A second 7" vinyl record (or Slug) was released featuring work by Dad Slack (Michael Townsend also of WMPG) and Busyditch. These 7" discs were manufactured at United Records in Nashville. A third Slug was commisioned, featuring Your Host Bobby and Platzangst. All of the Wafer Face Slugs were designed as radio works. Copies of these singles are still available and Louisiana Cookin can be heard on the What Balcony CD.

At some point, we decided to finance and press a 12" vinyl album recorded by tENTATIVELY, a cONVENIENCE and his OFFICIAL band, largely because no one else was showing any interest in publishing the audio work of tENT, who had been a constant figure in the cassette and film undergrounds for years. We proposed a 2 record arrangement and tENT began work on a retrospective LP of his audio work which became USIC MINUS THE SQUARE ROOT OF NEGATIVE ONE, called "the last collectible LP of the 20th century", a deluxe picture disc with multiple play grooves. One San Francisco distributor was happy to take 10 copies of each record and then never paid for them.

A set of 2 CDs by the Rascal reporters was also published by Wafer Face in the early 1990's: Purple Entrapment and We're God, both excellent examples of American prog keyboard based complex music. Unfortunately, the American progressive music distribution monopoly (Wayside Music) gave bad reviews and little notice to these releases and the records didn't sell.

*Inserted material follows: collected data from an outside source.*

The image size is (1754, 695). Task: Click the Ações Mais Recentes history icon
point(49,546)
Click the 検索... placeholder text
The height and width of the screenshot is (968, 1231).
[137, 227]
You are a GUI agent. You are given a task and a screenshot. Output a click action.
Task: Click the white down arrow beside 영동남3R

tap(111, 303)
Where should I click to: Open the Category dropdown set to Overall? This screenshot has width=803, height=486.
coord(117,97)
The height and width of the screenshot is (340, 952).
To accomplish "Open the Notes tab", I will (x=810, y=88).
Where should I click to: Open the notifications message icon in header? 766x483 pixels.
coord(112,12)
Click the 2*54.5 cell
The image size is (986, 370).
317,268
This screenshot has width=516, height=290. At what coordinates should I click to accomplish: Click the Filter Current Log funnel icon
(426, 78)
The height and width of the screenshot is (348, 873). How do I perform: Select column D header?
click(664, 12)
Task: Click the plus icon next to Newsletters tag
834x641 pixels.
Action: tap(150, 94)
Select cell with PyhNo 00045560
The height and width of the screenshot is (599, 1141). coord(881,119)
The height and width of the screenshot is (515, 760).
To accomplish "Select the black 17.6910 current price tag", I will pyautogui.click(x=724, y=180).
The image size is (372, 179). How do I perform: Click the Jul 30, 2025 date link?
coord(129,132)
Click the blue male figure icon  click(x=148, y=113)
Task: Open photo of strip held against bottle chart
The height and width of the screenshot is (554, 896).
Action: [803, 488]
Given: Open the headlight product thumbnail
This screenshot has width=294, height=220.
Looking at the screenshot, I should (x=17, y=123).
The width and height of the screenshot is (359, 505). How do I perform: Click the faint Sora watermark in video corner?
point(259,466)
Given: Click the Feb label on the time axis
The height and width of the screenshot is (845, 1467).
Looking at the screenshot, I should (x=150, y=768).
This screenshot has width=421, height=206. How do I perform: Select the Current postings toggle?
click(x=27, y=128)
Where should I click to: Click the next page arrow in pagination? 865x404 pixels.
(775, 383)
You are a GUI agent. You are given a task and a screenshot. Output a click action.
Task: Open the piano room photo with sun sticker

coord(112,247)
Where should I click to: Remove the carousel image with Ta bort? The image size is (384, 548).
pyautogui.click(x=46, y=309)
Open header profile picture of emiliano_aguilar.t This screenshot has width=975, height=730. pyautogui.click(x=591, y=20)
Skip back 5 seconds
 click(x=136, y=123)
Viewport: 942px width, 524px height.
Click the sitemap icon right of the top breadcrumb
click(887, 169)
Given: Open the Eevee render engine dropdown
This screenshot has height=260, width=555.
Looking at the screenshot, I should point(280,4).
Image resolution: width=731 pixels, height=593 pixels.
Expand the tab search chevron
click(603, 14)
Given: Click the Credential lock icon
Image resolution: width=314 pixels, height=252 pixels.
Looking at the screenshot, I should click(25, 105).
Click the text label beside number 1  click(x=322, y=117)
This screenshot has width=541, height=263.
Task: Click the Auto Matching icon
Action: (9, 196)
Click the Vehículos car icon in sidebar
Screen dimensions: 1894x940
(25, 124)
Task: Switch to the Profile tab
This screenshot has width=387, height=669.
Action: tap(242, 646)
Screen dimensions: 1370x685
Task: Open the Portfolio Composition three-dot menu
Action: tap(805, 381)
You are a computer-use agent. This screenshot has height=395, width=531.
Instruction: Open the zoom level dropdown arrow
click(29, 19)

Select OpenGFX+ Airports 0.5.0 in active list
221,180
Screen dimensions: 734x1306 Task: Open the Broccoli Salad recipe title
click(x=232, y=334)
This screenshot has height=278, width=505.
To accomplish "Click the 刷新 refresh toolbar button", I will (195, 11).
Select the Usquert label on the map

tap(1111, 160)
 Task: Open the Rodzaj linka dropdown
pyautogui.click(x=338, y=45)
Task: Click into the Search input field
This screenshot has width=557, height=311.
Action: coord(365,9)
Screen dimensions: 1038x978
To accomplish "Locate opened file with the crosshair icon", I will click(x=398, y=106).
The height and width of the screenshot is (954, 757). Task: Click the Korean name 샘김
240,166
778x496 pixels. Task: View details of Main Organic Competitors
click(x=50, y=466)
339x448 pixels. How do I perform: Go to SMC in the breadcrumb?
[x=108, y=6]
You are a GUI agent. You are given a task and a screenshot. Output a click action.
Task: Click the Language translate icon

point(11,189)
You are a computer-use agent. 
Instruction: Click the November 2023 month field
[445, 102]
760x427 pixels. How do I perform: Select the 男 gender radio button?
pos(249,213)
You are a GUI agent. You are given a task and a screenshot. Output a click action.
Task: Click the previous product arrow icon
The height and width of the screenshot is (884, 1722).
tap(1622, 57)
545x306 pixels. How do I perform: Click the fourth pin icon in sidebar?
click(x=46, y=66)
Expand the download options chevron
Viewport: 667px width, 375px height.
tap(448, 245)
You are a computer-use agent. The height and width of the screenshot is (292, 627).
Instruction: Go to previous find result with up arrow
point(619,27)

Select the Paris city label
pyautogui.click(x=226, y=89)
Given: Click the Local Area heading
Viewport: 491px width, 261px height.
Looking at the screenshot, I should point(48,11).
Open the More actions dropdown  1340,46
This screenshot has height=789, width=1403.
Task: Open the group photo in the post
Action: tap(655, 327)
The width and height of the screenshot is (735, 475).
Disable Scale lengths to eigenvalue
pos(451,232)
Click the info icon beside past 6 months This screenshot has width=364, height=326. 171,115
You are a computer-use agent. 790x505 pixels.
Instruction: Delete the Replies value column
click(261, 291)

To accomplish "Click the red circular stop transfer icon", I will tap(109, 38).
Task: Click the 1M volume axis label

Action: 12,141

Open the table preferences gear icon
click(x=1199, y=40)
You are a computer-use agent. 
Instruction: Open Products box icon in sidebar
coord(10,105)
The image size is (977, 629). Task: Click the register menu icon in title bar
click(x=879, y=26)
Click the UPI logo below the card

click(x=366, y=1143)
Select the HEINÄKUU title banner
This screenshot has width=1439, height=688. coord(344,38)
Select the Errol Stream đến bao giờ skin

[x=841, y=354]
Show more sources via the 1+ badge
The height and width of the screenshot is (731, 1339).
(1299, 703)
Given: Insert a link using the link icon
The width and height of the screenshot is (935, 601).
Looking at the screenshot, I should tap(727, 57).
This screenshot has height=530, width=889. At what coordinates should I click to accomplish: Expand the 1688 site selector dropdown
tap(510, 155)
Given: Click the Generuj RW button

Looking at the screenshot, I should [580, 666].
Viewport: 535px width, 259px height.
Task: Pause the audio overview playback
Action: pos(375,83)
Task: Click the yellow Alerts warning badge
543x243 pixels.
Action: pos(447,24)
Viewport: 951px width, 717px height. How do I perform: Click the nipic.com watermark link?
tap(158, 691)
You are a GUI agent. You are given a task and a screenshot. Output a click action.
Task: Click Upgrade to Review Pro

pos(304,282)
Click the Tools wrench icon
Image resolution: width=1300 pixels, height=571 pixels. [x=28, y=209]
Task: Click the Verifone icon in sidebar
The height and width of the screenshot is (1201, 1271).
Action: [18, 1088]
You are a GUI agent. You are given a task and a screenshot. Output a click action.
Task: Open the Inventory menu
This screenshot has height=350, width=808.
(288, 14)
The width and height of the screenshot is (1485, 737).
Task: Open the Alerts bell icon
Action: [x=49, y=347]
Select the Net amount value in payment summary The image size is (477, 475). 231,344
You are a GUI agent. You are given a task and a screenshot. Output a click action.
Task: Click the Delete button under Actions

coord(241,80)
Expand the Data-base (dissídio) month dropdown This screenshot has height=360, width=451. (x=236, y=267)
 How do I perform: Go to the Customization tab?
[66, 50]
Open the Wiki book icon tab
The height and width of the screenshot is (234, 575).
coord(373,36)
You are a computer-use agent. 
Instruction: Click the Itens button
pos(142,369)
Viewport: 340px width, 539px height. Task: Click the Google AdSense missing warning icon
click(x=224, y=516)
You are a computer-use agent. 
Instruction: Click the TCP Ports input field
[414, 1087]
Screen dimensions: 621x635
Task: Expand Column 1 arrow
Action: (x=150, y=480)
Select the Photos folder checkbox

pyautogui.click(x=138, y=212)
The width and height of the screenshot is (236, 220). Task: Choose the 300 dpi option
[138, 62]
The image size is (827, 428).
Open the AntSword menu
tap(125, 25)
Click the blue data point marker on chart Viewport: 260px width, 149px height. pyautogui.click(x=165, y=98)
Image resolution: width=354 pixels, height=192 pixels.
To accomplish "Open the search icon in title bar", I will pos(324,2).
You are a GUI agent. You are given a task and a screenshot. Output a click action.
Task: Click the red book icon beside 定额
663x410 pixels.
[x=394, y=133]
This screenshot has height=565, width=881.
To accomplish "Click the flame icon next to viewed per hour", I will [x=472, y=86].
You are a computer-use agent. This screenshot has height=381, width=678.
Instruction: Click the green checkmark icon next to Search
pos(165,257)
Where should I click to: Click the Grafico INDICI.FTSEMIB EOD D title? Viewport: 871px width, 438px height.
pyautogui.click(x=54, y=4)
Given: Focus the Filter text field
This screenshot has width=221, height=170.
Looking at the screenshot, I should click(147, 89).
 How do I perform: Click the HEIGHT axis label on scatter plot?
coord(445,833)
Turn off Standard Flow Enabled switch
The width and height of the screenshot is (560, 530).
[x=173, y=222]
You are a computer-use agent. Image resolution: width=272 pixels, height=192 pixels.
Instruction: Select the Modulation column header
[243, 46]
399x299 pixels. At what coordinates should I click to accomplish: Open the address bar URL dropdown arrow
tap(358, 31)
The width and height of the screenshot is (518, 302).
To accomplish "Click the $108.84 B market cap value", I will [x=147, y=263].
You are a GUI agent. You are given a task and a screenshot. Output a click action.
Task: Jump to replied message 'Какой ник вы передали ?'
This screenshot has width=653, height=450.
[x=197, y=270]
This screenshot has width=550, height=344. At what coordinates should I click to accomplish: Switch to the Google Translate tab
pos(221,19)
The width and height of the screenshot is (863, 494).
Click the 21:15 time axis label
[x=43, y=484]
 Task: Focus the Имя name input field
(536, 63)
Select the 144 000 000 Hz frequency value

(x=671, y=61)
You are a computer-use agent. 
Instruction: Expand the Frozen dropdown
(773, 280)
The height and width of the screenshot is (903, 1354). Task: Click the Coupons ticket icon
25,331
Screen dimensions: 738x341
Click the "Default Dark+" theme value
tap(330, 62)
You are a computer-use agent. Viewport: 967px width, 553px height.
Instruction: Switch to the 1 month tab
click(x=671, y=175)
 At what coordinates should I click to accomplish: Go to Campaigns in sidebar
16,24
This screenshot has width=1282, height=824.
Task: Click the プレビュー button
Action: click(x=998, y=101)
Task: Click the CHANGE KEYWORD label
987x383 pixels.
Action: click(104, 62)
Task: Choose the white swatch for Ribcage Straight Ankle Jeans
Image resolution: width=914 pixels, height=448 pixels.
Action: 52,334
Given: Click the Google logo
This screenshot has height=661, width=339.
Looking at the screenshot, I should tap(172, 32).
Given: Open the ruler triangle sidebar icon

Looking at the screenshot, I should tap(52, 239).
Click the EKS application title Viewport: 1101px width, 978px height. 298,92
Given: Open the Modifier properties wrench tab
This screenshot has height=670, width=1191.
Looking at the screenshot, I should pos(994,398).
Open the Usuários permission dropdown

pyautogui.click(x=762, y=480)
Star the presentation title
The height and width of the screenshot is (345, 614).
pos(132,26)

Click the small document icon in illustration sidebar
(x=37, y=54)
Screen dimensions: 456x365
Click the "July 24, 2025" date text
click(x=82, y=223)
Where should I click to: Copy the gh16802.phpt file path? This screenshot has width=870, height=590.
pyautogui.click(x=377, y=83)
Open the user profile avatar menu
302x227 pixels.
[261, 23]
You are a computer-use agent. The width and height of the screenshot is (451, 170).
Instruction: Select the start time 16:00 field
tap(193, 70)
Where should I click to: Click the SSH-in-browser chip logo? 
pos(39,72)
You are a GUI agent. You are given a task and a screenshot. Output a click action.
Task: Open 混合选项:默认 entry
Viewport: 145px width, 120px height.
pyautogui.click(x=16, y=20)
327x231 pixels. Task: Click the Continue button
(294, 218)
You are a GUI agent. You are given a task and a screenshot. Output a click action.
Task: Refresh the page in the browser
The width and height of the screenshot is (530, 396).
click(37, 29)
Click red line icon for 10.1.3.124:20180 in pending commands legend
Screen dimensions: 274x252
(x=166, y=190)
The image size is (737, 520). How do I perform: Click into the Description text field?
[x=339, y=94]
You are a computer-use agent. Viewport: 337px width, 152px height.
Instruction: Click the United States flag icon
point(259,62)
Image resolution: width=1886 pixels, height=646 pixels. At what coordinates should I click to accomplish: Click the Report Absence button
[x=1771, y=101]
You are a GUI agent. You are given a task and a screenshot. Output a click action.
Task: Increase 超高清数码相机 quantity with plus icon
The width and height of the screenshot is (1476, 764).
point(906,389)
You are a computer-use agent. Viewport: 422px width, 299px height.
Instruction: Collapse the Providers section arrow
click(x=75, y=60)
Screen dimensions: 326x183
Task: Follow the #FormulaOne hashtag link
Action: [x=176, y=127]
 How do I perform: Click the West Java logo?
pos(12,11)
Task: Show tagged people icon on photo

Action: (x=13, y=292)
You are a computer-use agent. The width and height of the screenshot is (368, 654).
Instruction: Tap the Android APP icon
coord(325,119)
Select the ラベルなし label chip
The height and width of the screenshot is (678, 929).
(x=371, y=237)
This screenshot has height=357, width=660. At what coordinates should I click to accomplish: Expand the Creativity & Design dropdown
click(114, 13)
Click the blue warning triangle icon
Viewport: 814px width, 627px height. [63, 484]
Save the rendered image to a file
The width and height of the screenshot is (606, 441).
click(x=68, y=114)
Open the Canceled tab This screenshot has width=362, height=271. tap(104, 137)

We teamed up temporarily with ElectroMotive in Berkeley on the distribution project Smooth Stone, doing some large promo mailings.

While happy to have encouraged and been involved with these artists by releasing their work, the Wafer Face project must be considered a failure in its inability to gain distribution or make back enough cash to allow further records to be issued. An interesting experiment in record production. Hopefully some adventurous listeners still value their Wafer Face releases.

Wednesday, March 21, 2007






Butoh
1984-2006








In 1984, Butoh group Sankai Juku visited the United States as part of the Los Angeles Olympics Arts Festival. Sadly, one of their troup fell to his death that summer during a performance in which they hang from ropes by the feet. Shortly thereafter I was invited by a friend who interned at the Boston Phoenix to see the group perform at the Orpheum in Boston. It was the show in which they dance with a live peacock on stage, utterly breath-taking staging. The organisation Dance Umbrella continued to bring Butoh artists to Boston in the late 80's. I saw a dazzling performance by Dai Rakudakan and a gorgeous dance called The Dead Sea by Butoh founder Kazuo Ohno and his son, probably in 1985 or 86. I have taken any chance I have had to see Sankai Juku and I think I've seen all their US tours since 1985. It is like meeting again with a guru, someone who has taught you much about life, the body and spirit. And I am not a ready guru follower.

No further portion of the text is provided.